Work required
Within the material below, locate the line with "VPN product icon" and the line with "Viewport: 758px width, 1380px height.", then return those two lines and all lines between them, exactly as written.

+--

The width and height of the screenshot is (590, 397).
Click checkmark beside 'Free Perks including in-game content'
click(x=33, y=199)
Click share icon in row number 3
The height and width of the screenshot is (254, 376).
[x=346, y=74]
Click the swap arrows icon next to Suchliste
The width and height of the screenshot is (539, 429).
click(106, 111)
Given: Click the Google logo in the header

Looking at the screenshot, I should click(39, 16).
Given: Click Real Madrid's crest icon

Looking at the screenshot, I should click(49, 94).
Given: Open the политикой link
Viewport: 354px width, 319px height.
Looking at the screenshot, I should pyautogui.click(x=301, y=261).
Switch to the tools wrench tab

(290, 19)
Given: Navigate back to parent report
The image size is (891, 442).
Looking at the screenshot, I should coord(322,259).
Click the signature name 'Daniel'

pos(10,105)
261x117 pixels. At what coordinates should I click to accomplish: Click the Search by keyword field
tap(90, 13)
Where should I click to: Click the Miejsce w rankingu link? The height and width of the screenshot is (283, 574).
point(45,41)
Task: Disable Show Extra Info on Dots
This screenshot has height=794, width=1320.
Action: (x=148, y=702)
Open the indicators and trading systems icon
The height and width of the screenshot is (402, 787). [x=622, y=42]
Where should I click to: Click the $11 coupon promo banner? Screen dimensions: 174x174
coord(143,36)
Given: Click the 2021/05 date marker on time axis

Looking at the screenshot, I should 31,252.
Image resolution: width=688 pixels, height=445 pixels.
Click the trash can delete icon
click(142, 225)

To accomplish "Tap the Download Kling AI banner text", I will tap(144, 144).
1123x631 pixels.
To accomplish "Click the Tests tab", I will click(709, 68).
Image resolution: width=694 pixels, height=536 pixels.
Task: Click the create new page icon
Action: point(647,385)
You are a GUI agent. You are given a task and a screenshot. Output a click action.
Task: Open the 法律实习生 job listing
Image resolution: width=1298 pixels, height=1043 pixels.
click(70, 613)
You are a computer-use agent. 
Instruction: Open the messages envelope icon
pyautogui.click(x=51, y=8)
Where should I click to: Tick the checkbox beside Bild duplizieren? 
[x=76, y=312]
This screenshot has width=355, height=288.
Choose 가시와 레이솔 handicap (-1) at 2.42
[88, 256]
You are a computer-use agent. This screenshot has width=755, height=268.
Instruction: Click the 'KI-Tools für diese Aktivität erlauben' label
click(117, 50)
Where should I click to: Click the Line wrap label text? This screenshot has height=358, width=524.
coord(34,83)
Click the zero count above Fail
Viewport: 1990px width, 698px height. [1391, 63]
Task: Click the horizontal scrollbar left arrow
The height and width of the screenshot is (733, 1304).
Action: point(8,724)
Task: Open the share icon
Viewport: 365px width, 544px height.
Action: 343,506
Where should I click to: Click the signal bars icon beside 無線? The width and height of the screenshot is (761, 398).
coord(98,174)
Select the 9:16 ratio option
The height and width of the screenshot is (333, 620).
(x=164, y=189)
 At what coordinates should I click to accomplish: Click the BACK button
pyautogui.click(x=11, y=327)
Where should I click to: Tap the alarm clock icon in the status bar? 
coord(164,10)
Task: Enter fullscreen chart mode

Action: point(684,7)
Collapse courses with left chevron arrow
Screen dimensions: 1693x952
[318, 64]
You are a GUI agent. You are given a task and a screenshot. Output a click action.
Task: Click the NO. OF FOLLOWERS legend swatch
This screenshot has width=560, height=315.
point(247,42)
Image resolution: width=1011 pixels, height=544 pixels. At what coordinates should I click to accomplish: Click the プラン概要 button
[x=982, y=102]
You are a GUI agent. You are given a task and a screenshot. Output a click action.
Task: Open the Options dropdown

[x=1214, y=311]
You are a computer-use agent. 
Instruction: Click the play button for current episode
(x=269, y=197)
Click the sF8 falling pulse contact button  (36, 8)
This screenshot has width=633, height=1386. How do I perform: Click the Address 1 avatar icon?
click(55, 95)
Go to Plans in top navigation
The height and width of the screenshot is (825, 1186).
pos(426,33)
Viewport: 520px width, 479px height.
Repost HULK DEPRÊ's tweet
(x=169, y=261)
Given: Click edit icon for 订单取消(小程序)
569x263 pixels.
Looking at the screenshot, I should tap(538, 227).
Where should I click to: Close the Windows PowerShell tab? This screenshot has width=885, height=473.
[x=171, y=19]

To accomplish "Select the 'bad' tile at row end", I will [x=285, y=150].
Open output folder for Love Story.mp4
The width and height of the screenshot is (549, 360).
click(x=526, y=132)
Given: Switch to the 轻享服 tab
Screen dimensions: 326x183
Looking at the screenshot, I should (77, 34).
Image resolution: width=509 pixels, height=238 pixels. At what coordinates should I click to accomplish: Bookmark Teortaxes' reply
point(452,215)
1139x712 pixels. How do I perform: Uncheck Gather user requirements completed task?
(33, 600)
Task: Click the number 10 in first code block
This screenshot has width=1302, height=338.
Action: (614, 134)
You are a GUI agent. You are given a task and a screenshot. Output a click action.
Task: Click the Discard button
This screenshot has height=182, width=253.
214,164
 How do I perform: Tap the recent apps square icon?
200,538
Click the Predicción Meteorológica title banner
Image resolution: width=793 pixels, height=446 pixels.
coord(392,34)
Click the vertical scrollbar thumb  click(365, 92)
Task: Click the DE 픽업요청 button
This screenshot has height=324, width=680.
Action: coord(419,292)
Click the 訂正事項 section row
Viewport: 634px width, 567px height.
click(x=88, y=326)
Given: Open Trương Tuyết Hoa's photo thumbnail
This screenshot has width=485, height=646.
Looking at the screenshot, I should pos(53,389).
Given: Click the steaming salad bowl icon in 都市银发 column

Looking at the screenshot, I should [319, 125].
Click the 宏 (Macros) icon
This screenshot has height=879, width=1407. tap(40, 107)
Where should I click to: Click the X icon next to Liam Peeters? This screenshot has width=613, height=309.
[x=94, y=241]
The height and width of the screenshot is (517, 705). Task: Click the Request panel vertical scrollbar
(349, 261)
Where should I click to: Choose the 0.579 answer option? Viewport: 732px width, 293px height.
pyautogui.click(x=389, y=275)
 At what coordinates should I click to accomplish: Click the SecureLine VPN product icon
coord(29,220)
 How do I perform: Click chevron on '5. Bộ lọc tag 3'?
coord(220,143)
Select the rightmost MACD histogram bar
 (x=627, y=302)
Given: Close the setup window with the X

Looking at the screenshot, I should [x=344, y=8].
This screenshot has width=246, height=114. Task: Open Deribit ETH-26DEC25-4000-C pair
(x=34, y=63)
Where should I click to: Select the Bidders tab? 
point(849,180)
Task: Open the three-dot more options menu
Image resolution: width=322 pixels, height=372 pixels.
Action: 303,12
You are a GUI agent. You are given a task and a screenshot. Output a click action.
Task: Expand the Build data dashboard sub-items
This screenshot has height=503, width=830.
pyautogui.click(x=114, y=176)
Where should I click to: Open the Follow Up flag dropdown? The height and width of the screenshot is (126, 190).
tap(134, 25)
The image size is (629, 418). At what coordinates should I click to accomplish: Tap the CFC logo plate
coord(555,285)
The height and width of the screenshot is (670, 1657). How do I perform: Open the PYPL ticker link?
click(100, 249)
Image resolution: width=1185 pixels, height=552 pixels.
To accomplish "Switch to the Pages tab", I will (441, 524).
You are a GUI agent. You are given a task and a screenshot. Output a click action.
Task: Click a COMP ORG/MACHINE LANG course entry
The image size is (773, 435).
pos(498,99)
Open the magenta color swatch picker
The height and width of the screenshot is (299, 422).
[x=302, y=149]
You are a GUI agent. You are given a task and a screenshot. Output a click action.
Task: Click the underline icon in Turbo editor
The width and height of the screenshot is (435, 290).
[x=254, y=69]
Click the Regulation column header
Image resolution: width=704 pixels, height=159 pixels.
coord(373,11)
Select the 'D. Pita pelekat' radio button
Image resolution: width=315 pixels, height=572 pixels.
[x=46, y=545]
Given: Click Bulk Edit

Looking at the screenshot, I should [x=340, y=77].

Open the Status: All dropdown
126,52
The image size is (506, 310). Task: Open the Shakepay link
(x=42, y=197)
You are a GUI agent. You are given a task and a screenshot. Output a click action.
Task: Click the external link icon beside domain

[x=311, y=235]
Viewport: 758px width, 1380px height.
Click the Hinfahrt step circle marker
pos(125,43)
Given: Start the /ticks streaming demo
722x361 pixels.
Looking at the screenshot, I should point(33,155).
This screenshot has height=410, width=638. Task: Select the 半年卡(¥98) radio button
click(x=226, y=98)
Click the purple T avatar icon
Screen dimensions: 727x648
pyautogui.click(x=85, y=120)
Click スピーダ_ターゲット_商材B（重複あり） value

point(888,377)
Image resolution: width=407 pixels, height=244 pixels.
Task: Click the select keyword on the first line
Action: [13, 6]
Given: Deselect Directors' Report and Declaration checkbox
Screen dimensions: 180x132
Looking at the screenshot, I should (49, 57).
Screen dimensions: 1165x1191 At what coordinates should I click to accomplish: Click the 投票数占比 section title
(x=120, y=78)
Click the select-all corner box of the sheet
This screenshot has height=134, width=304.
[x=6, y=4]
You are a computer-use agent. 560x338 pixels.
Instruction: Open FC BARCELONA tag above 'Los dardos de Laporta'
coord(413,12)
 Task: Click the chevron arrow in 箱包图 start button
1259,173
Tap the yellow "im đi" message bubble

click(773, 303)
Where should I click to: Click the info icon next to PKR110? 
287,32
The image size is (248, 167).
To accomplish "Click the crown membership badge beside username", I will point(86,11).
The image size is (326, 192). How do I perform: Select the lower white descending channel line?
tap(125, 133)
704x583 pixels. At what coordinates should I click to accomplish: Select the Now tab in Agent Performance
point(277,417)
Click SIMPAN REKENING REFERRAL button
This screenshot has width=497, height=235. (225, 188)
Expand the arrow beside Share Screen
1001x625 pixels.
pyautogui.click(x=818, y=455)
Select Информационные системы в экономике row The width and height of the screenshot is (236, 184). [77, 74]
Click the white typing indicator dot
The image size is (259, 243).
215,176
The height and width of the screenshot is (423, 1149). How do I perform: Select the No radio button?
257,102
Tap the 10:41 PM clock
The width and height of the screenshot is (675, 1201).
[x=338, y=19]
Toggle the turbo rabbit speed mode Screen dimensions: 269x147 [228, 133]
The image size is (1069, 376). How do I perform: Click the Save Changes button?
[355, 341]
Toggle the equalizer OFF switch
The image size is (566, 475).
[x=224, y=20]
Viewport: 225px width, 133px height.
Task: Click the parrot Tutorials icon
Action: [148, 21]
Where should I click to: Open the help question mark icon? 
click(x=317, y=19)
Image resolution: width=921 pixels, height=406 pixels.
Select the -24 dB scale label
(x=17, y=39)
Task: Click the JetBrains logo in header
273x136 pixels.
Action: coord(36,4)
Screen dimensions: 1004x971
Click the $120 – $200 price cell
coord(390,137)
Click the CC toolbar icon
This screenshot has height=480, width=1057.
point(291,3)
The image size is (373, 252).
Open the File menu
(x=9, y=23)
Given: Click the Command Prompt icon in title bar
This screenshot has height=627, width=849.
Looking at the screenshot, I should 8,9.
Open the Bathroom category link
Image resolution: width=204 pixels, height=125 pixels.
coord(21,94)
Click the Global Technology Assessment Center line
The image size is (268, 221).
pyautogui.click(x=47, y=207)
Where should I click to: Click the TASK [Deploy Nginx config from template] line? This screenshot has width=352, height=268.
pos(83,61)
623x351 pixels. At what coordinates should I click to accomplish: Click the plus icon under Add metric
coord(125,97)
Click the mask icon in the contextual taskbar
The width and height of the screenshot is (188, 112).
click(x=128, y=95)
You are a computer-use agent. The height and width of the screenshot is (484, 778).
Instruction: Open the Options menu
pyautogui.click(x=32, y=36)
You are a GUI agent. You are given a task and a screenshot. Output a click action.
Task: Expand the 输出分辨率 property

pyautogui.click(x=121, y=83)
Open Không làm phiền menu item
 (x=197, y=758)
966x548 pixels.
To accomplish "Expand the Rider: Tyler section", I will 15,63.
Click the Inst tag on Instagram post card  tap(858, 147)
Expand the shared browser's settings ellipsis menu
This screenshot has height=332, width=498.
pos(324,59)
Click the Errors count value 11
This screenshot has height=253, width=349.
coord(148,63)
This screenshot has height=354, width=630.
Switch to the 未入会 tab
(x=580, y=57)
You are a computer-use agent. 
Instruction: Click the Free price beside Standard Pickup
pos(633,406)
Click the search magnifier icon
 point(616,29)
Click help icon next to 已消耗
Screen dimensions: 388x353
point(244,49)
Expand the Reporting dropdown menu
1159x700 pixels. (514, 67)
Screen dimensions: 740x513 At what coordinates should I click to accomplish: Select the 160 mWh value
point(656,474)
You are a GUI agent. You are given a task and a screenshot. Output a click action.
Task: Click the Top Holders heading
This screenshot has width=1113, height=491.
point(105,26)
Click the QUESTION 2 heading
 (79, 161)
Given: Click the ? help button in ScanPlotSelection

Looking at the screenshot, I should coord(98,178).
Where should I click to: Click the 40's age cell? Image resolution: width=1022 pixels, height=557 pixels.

+--

Answer to the exercise
 At what coordinates should I click to accomplish: Click the SecureLine VPN product icon
coord(29,220)
 How do I perform: Click chevron on '5. Bộ lọc tag 3'?
coord(220,143)
Select the rightmost MACD histogram bar
 (x=627, y=302)
Given: Close the setup window with the X

Looking at the screenshot, I should [x=344, y=8].
This screenshot has width=246, height=114. Task: Open Deribit ETH-26DEC25-4000-C pair
(x=34, y=63)
Where should I click to: Select the Bidders tab? 
point(849,180)
Task: Open the three-dot more options menu
Image resolution: width=322 pixels, height=372 pixels.
Action: 303,12
You are a GUI agent. You are given a task and a screenshot. Output a click action.
Task: Expand the Build data dashboard sub-items
This screenshot has height=503, width=830.
pyautogui.click(x=114, y=176)
Where should I click to: Open the Follow Up flag dropdown? The height and width of the screenshot is (126, 190).
tap(134, 25)
The image size is (629, 418). At what coordinates should I click to accomplish: Tap the CFC logo plate
coord(555,285)
The height and width of the screenshot is (670, 1657). How do I perform: Open the PYPL ticker link?
click(100, 249)
Image resolution: width=1185 pixels, height=552 pixels.
To accomplish "Switch to the Pages tab", I will (441, 524).
You are a GUI agent. You are given a task and a screenshot. Output a click action.
Task: Click a COMP ORG/MACHINE LANG course entry
The image size is (773, 435).
pos(498,99)
Open the magenta color swatch picker
The height and width of the screenshot is (299, 422).
[x=302, y=149]
You are a GUI agent. You are given a task and a screenshot. Output a click action.
Task: Click the underline icon in Turbo editor
The width and height of the screenshot is (435, 290).
[x=254, y=69]
Click the Regulation column header
Image resolution: width=704 pixels, height=159 pixels.
coord(373,11)
Select the 'D. Pita pelekat' radio button
Image resolution: width=315 pixels, height=572 pixels.
[x=46, y=545]
Given: Click Bulk Edit

Looking at the screenshot, I should [x=340, y=77].

Open the Status: All dropdown
126,52
The image size is (506, 310). Task: Open the Shakepay link
(x=42, y=197)
You are a GUI agent. You are given a task and a screenshot. Output a click action.
Task: Click the external link icon beside domain

[x=311, y=235]
Viewport: 758px width, 1380px height.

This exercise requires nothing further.